Re: Time to check your computer for viruses

Reply #29
OK, I see what you mean. Now I remembered another Netscape question. A teacher wants to know, how do you disable the stupid "activation" in NN 6.2?

About Comunicator 4.xx, I would think that they plan to develop that up until version 5 so that the version numbers would appear not to be interupted. I don't know.

Re: Time to check your computer for viruses

Reply #30
A teacher wants to know, how do you disable the stupid "activation" in NN 6.2?

I'm pretty sure you can just cancel out of it. I go through with it because it allows integration of IMAP mail, IM, Netscape channels, stuff like that. Don't worry, they don't gather any personal information during this procedure, essentially they just assign you a profile directory key and register your screen-name for the various screen name services. I haven't gotten one bit of spam as a result.

About Comunicator 4.xx, I would think that they plan to develop that up until version 5

I wouldn't be so sure of that, the scuttlebutt on the Netscape newsgroup when NN6 came out was that they skipped V5 because IE was about to come out with IE6 and they wanted to beat them to the punch. The abomination that was NN6.0 was the result of this one-upmanship; that was a Mozilla alpha, not even a beta! I think they've learned their lesson, they've been very careful about the final release of NN7.0.
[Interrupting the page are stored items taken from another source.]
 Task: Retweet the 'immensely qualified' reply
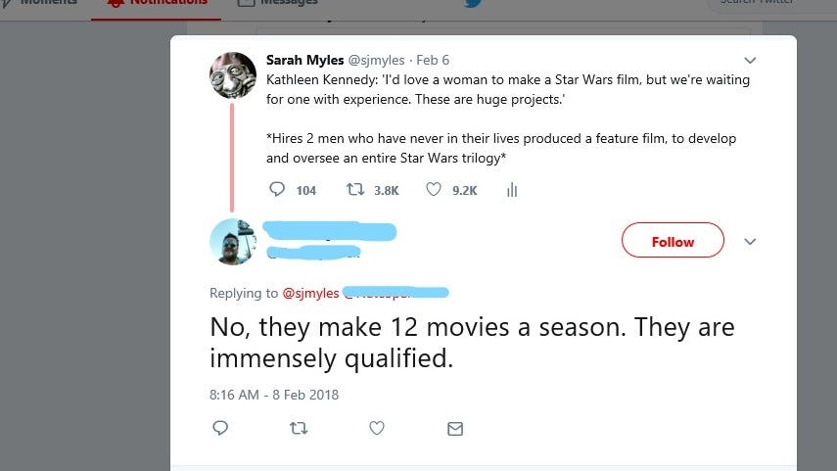[x=299, y=428]
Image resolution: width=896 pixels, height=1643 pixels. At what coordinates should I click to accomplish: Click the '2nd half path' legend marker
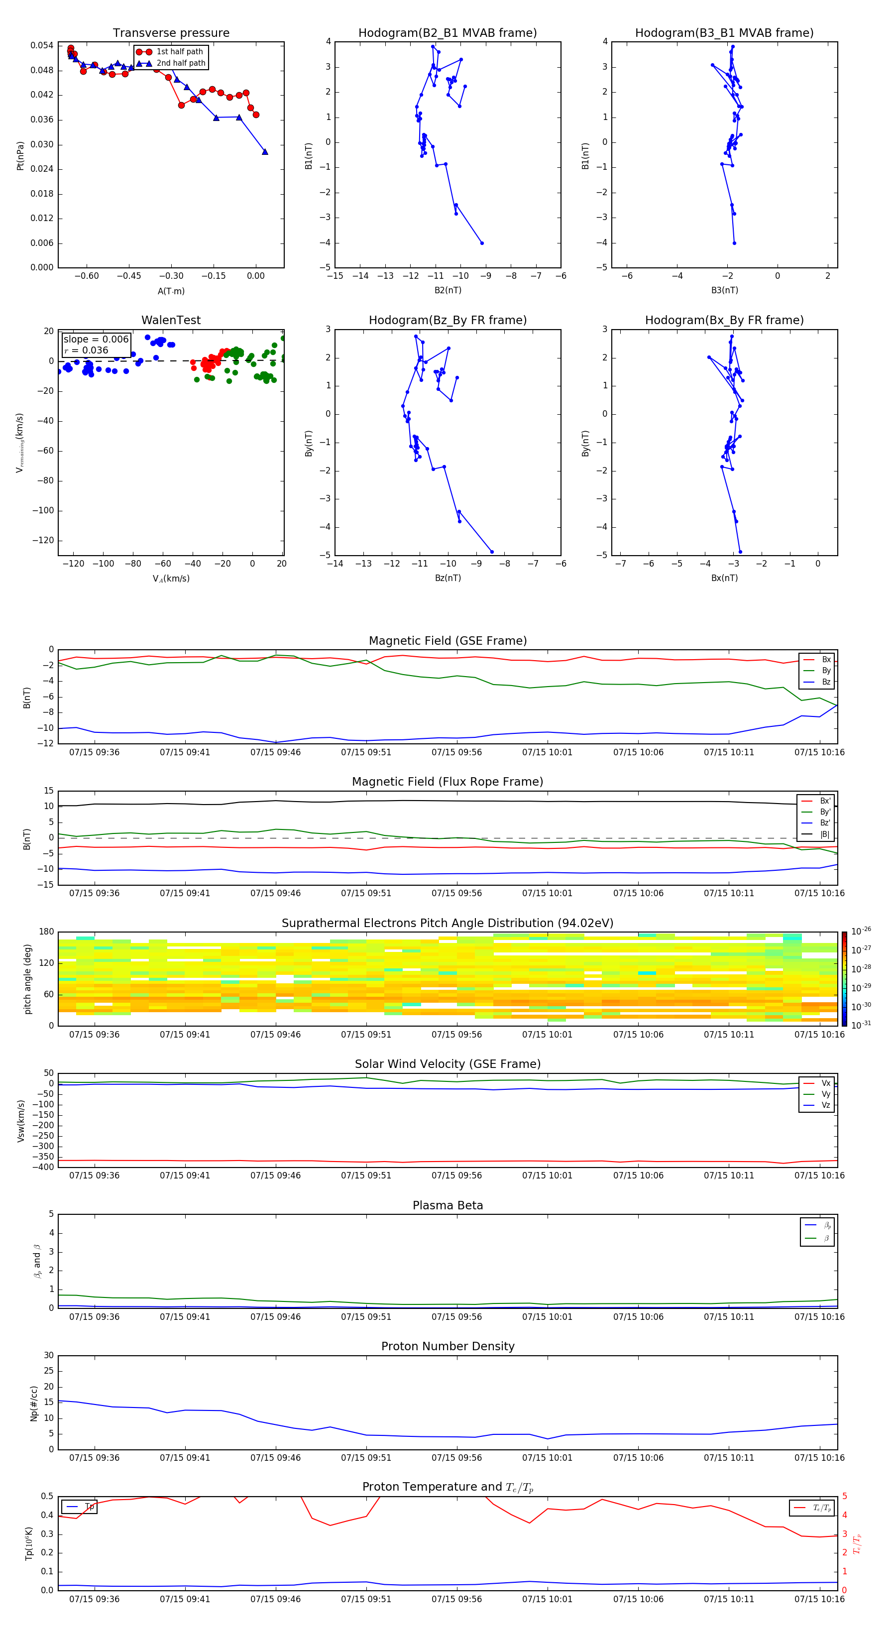click(x=144, y=63)
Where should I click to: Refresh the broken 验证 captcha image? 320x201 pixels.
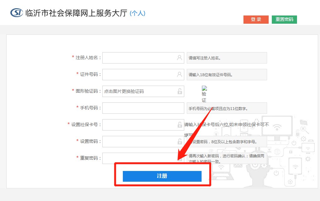coord(204,94)
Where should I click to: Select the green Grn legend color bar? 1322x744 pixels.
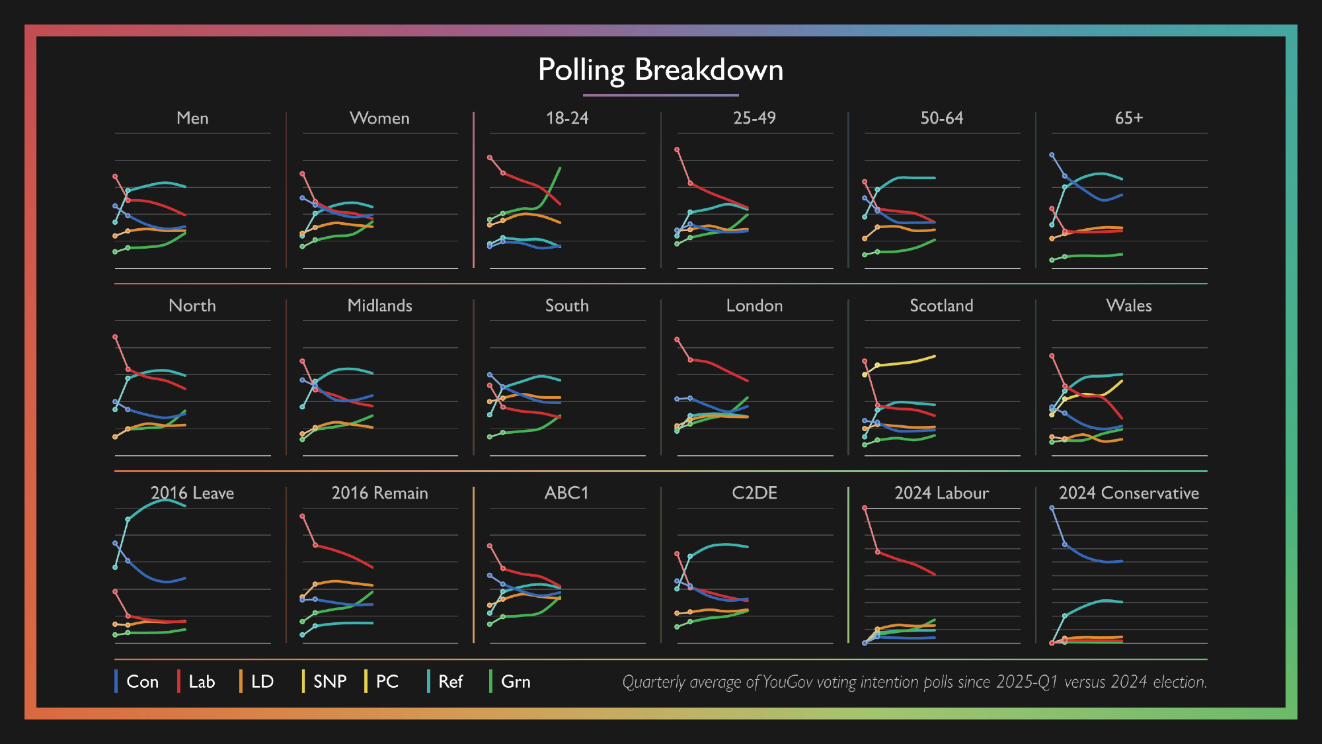pyautogui.click(x=490, y=681)
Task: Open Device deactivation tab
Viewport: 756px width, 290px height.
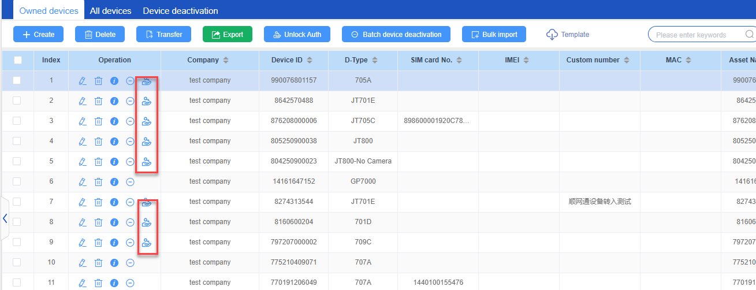Action: (180, 11)

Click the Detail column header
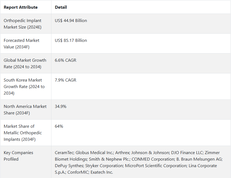click(x=61, y=7)
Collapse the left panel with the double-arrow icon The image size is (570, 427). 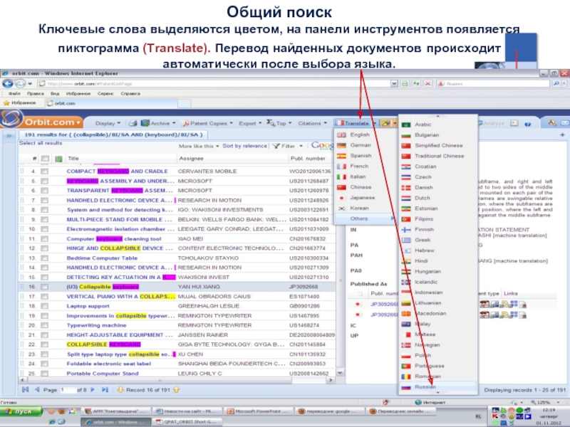pos(9,134)
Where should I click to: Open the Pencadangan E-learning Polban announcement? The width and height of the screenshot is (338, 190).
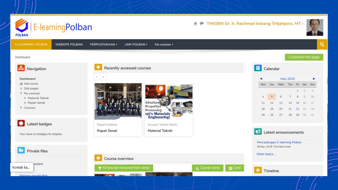pyautogui.click(x=279, y=142)
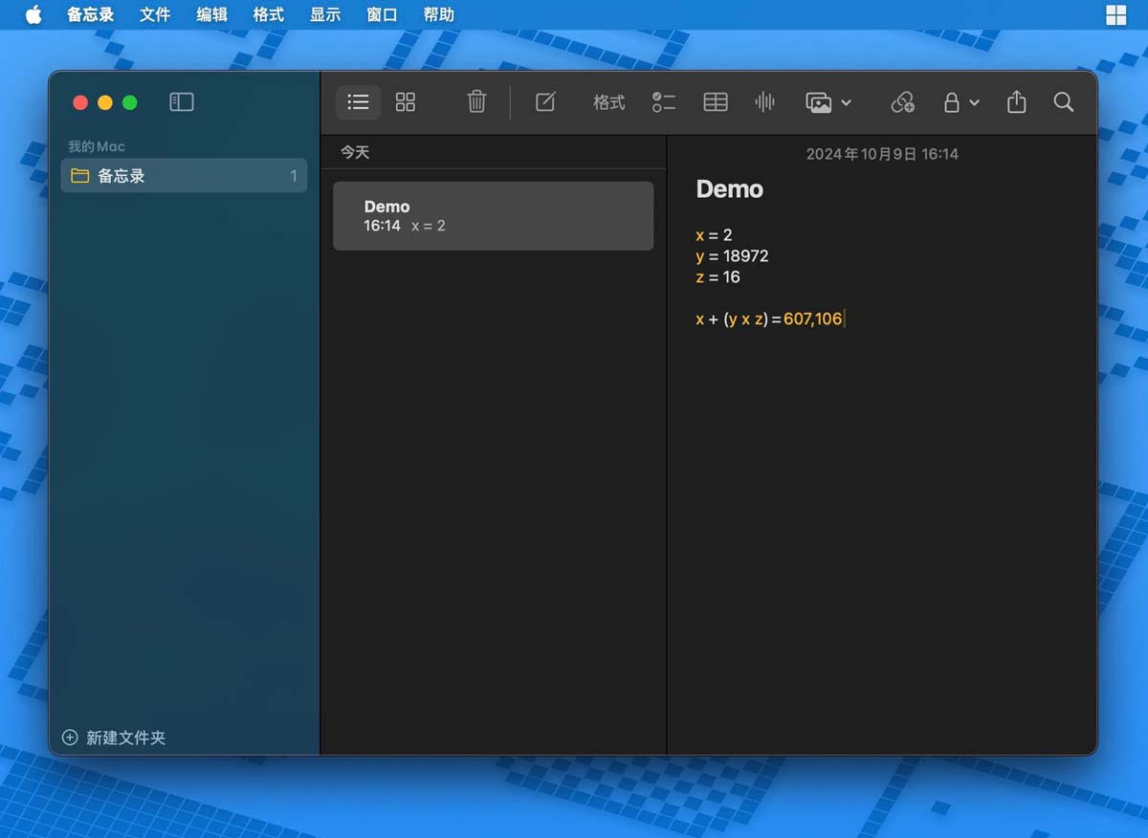Viewport: 1148px width, 838px height.
Task: Start audio recording with waveform icon
Action: [x=764, y=102]
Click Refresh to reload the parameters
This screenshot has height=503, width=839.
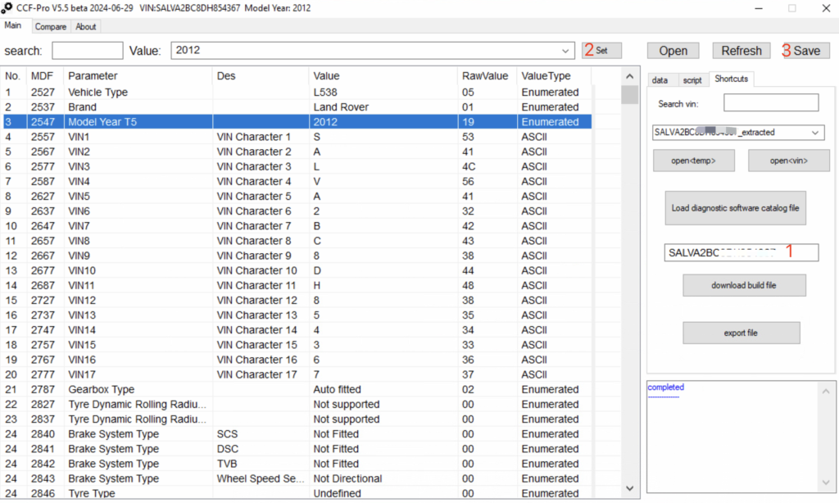click(x=741, y=50)
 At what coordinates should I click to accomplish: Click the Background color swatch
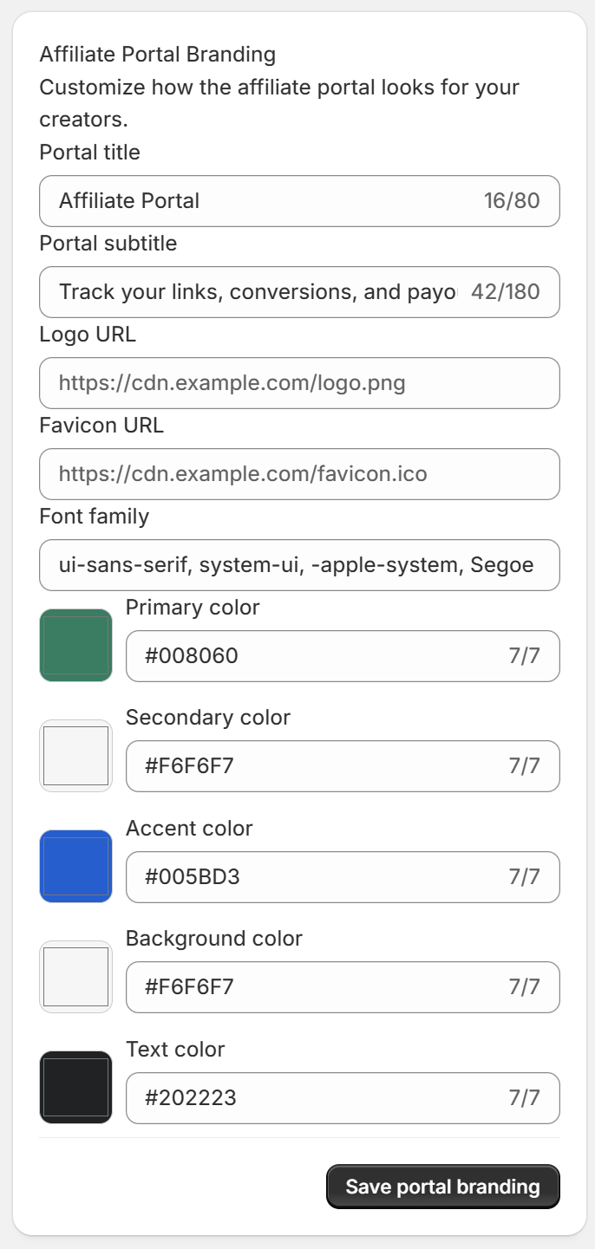(75, 977)
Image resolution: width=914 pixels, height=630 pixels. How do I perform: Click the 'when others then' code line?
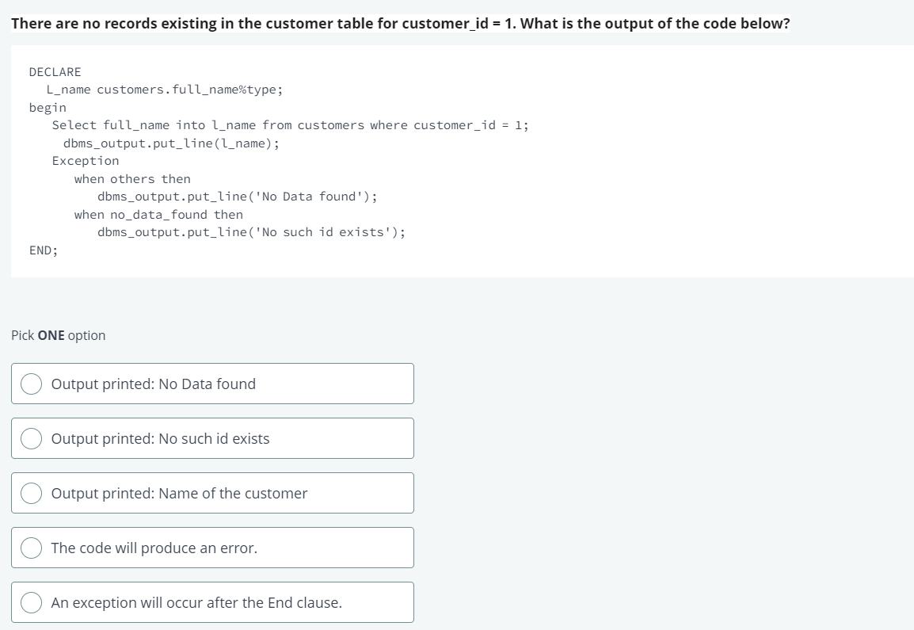pyautogui.click(x=131, y=178)
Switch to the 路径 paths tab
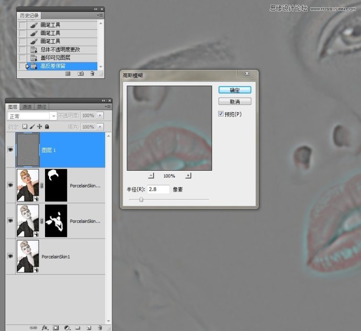Viewport: 361px width, 331px height. click(41, 107)
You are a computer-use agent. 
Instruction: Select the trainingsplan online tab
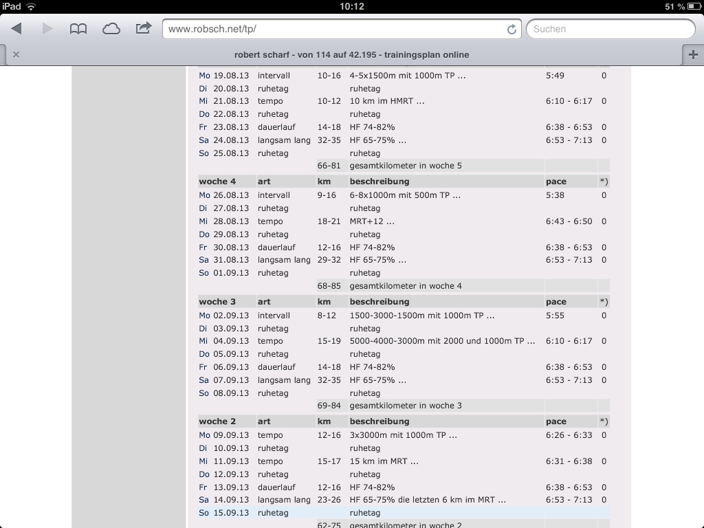click(351, 55)
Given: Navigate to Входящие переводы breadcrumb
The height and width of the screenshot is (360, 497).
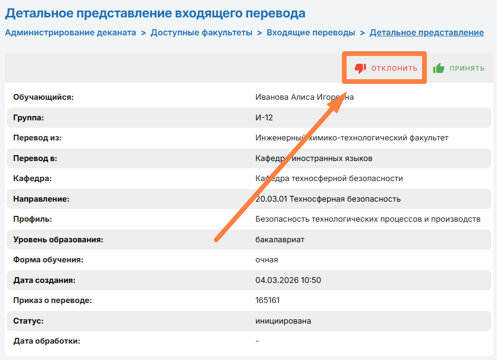Looking at the screenshot, I should coord(311,33).
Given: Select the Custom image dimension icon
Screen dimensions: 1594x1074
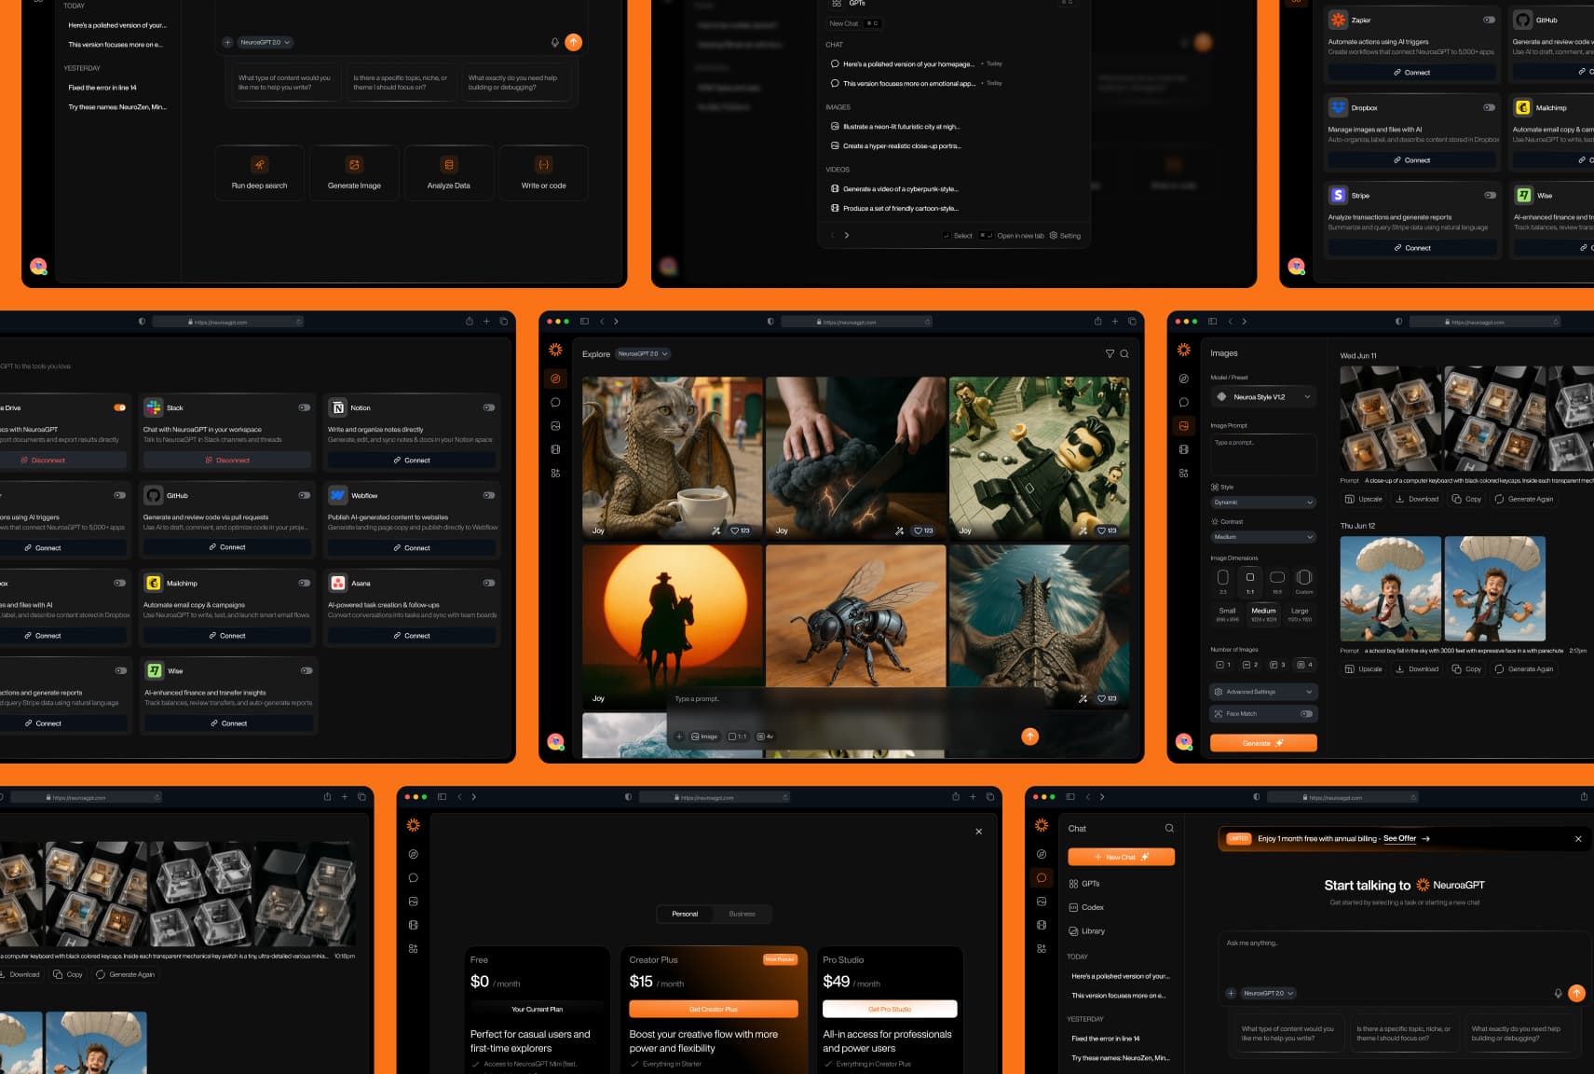Looking at the screenshot, I should (1304, 578).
Hey wait... this is the Noteworthy forum. Oops, sorry. :-p

Re: Time to check your computer for viruses

Reply #31
Oh, that's where we are! Sometimes not having access to private newsgroups makes me halucinate!

Re: Time to check your computer for viruses

Reply #32
RE: netscape 6.2 activation:

Since I only work offline, I figured this out:

In the Netscape folder, look for activation.dll. Change the file name to xactivation.dll or whatever.

Apparently, Netscape looks for the dll when it starts; if it doesn't find it, it carries on without it!

I don't know if the above works on-line, but it probably does.